Reproduce, without any change, the entries from the beginning through the line containing "coord(26,84)", including that line.

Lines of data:
┄┄┄┄┄┄
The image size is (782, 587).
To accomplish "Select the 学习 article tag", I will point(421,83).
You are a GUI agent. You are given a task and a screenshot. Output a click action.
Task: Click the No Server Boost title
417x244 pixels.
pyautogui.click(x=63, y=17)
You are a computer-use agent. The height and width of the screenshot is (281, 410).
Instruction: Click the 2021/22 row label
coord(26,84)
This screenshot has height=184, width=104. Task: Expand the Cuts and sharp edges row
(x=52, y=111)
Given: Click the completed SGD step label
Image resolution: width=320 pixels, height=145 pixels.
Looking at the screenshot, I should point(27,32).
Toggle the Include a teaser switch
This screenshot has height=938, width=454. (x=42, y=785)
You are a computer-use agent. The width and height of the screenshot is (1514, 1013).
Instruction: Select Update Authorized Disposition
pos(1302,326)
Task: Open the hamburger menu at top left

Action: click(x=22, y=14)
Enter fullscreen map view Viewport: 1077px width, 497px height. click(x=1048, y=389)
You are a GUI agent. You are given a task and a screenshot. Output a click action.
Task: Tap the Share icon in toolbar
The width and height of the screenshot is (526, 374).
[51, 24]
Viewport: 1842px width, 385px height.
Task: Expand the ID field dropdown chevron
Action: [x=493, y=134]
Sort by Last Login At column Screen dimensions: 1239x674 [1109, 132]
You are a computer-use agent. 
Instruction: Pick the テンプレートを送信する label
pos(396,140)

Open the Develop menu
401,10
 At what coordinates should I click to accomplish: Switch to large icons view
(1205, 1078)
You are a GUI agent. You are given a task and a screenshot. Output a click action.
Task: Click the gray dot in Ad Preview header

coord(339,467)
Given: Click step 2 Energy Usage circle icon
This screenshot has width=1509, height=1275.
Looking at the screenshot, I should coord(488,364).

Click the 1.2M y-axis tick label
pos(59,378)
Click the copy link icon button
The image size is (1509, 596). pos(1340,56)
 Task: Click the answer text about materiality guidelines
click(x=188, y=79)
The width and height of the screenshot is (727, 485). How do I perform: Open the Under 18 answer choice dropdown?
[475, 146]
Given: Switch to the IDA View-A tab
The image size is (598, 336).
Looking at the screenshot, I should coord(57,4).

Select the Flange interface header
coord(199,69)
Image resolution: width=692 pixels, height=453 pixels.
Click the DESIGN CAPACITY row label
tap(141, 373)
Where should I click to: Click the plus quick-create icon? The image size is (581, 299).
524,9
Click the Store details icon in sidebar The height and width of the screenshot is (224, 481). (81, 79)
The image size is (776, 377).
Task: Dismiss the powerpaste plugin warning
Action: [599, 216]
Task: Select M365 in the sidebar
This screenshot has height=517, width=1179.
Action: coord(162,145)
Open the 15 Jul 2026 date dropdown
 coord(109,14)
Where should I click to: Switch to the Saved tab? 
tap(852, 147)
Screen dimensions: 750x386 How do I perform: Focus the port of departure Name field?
┄┄┄┄┄┄
Answer for this exercise:
The image size is (782, 587).
To accomplish "Select the 学习 article tag", I will point(421,83).
You are a GUI agent. You are given a task and a screenshot. Output a click action.
Task: Click the No Server Boost title
417x244 pixels.
pyautogui.click(x=63, y=17)
You are a computer-use agent. The height and width of the screenshot is (281, 410).
Instruction: Click the 2021/22 row label
coord(26,84)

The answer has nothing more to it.